The Competition and Markets Authority has opened a Strategic Market Status investigation into Microsoft’s business software and cloud services, marking a significant escalation of the regulator’s scrutiny of the UK cloud market.
The move goes beyond the CMA’s earlier Cloud Services Market report, which identified concerns about barriers to switching providers and limited multi-cloud adoption.
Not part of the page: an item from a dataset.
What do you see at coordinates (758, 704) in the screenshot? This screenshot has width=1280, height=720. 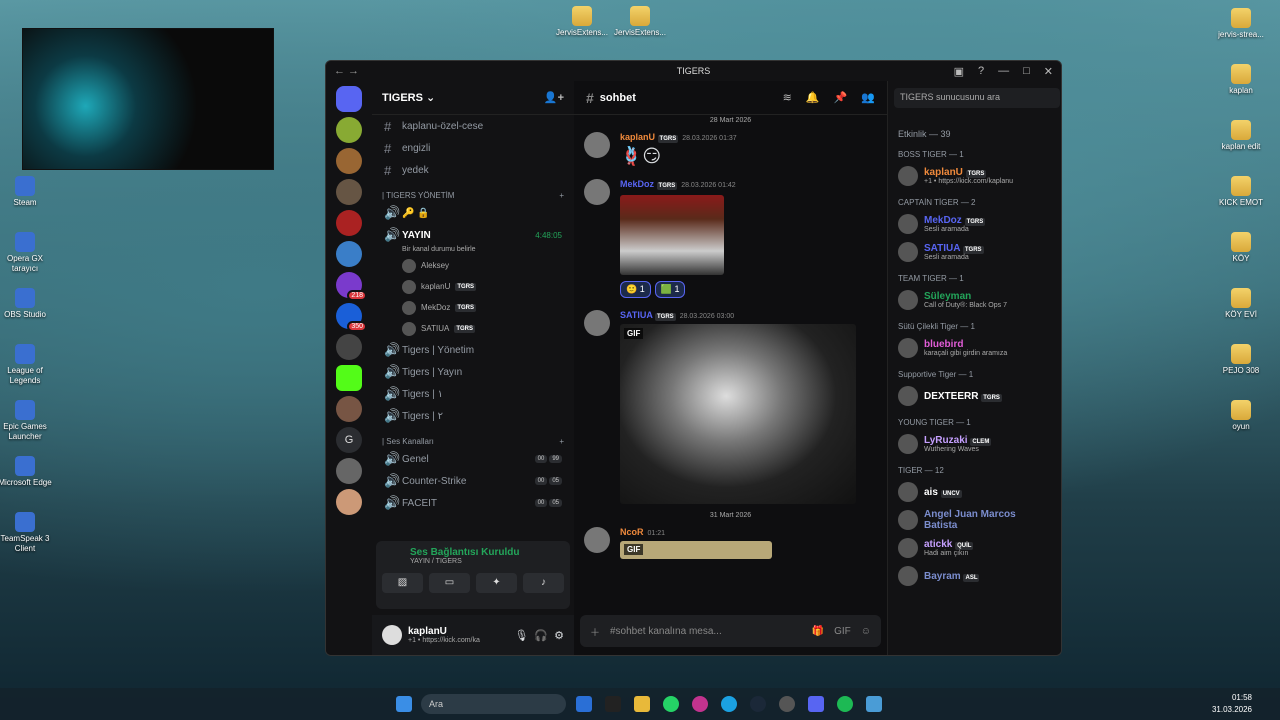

Under the SMS framework, introduced by the Digital Markets, Competition and Consumers Act, the CMA can impose binding conduct requirements on firms designated as having strategic market status.
The investigation will examine how software and cloud services are bundled together and whether current licensing practices restrict customer choice. The CMA stated the process could provide “a route to ensuring a level playing field among providers at a critical moment, as AI-driven innovation reshapes competition in productivity software.”
Smaller providers call for enforceable action
It is positive news that the CMA is going beyond its Cloud Services Market report to look further into issues that many organisations have been dealing with for years, such as barriers to switching providers and adopting multi-cloud strategies.
Webb pointed to high data egress fees, restrictive licensing, and limited interoperability as ongoing obstacles. “Businesses of all sizes should be free to run workloads wherever they choose, with providers competing on merit rather than making it commercially or technically difficult to switch,” she said.
For smaller UK-based cloud providers, the investigation carries particular weight. These firms have argued for years that entrenched technical, commercial, and contractual lock-ins put them at a structural disadvantage against hyperscale competitors. Whether the CMA translates its findings into enforceable obligations, rather than further rounds of consultation, will determine whether the SMS process delivers the competitive shift the market has been waiting for.